WHAT YOU HAVE TO DO: Rename "Screen dimensions" to "Display size" in the part of the data that opens with the line containing "Choose the 成交金额 data field" and closes at the end of the data, and give those lines again with nothing else changed. Leave the pictures out of the answer.

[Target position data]
--------

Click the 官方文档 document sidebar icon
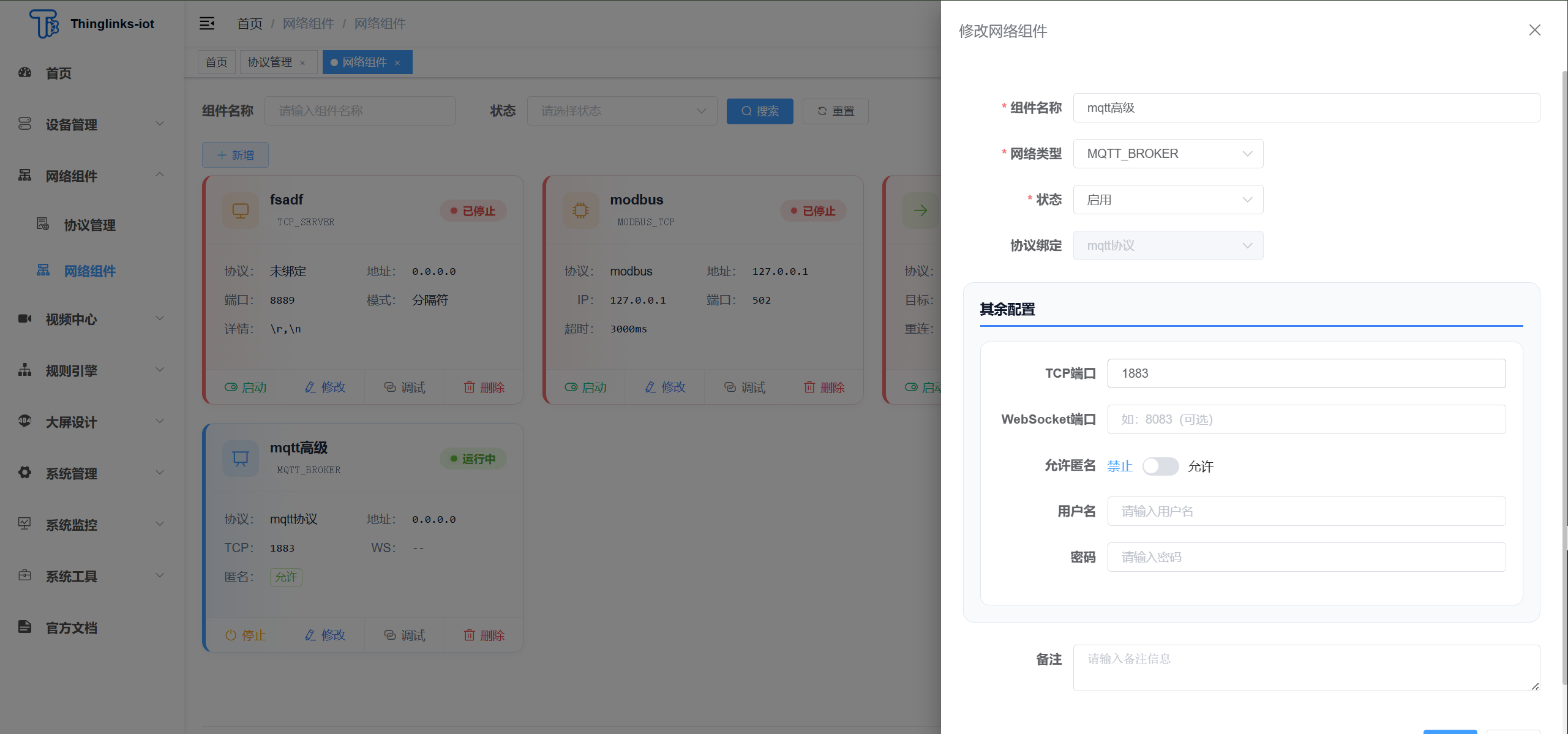Viewport: 1568px width, 734px height. pyautogui.click(x=24, y=627)
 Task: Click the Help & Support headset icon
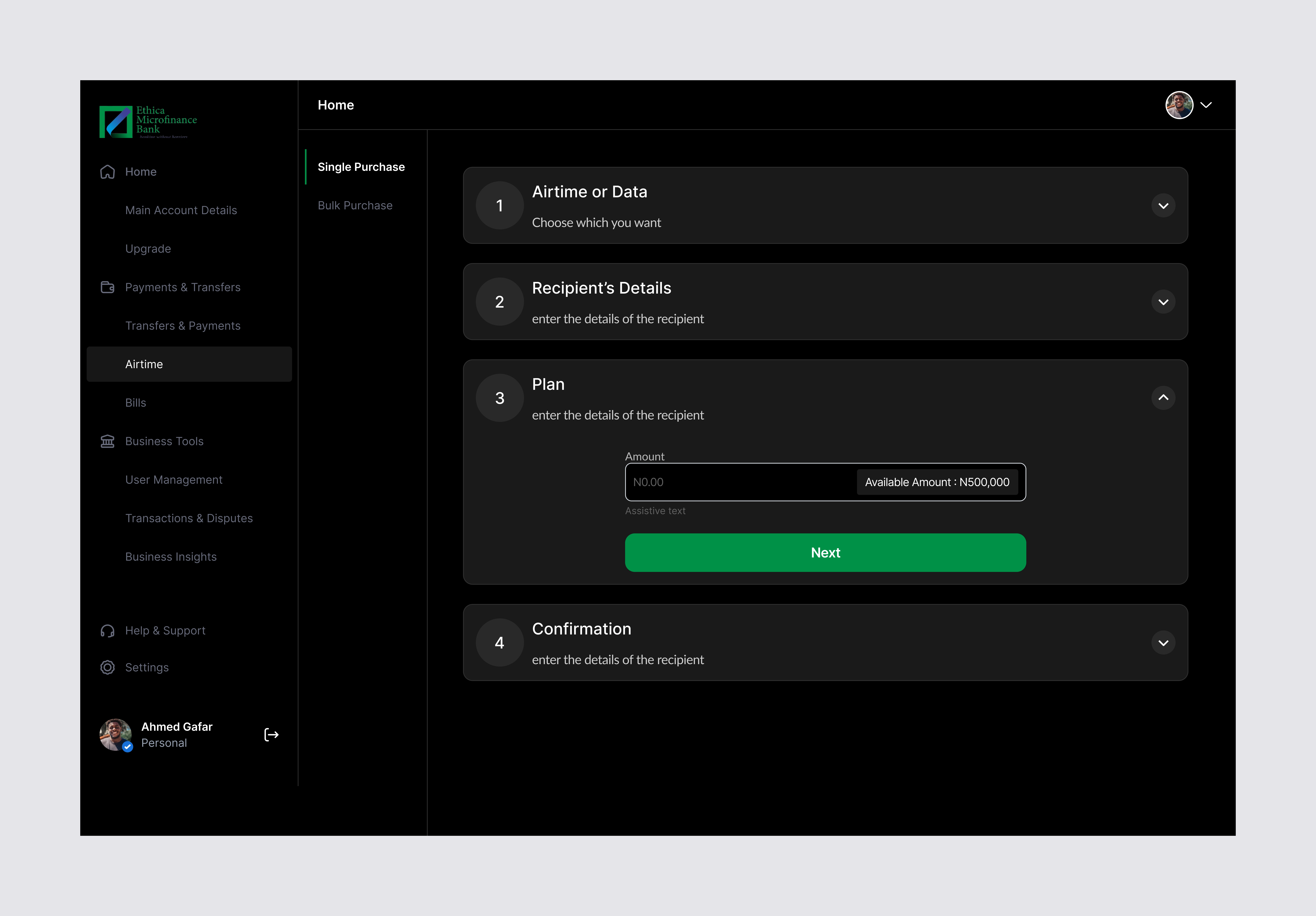[x=107, y=631]
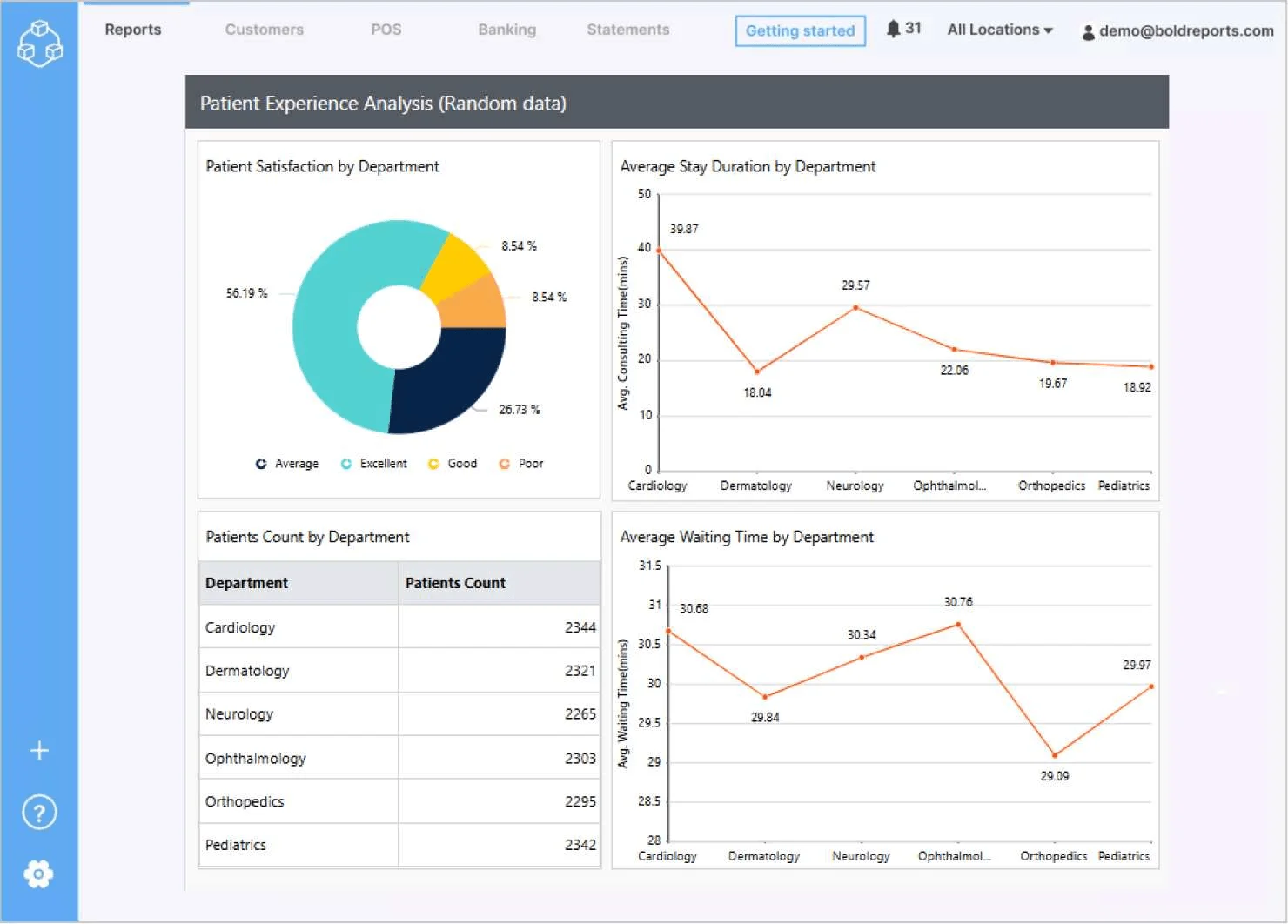Select the Statements tab

[627, 29]
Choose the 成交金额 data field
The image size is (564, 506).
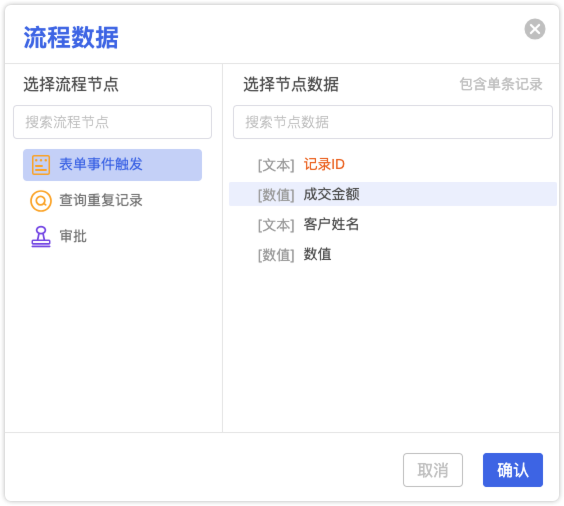pyautogui.click(x=331, y=194)
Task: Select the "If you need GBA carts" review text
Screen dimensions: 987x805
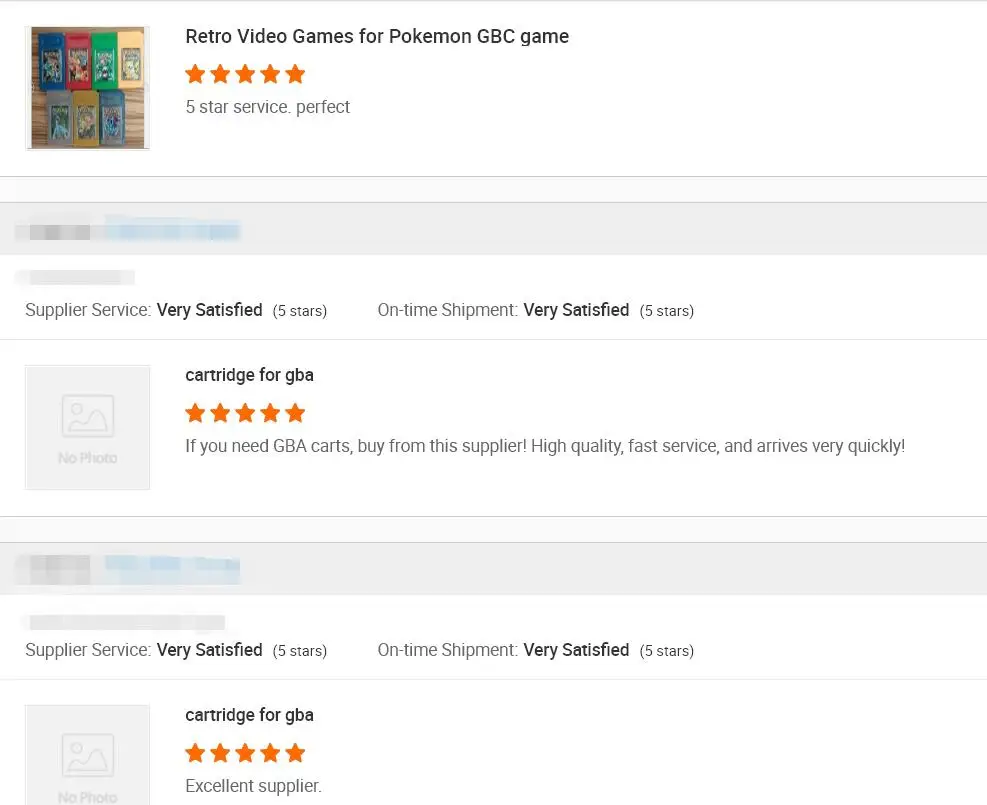Action: tap(545, 446)
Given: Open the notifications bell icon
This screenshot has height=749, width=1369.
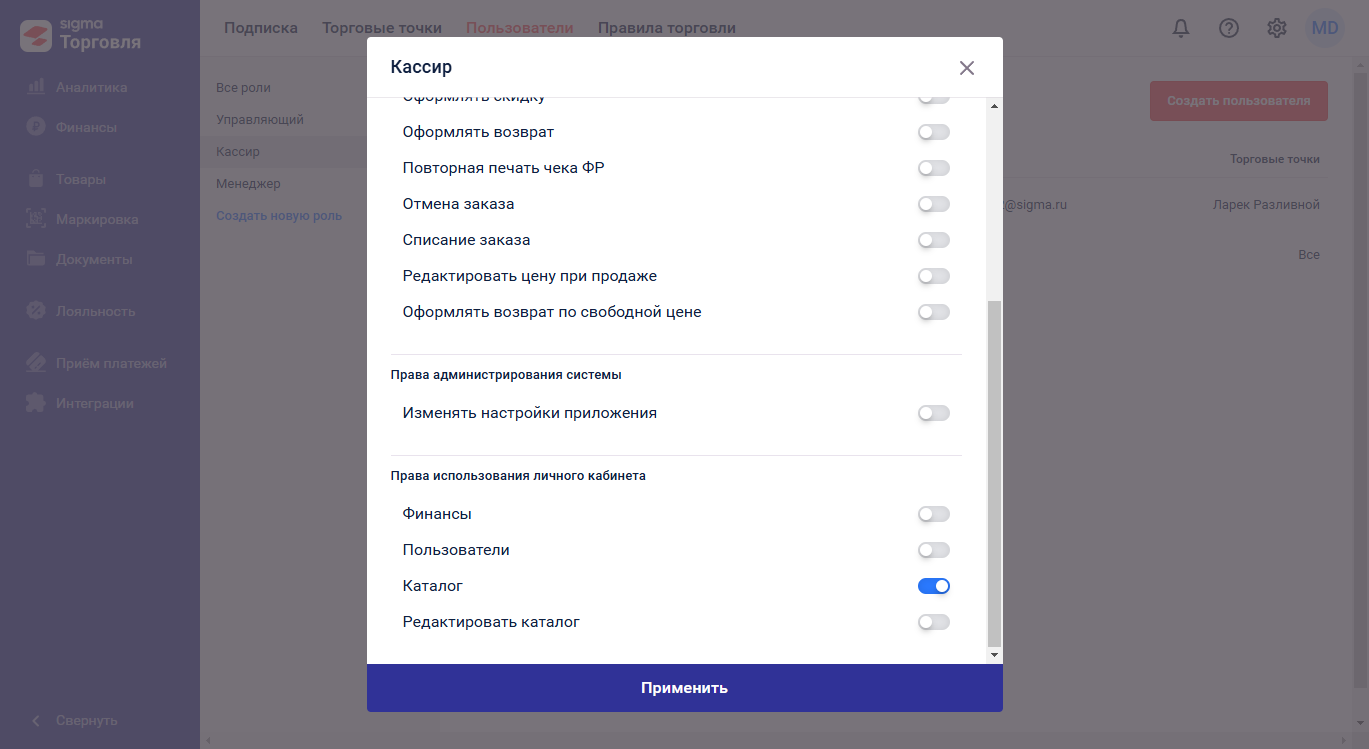Looking at the screenshot, I should coord(1181,28).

--------

RESPONSE:
Choose the 成交金额 data field
The image size is (564, 506).
pyautogui.click(x=331, y=194)
Task: Select the "If you need GBA carts" review text
Display size: 987x805
Action: tap(545, 446)
Given: Open the notifications bell icon
This screenshot has height=749, width=1369.
Looking at the screenshot, I should coord(1181,28).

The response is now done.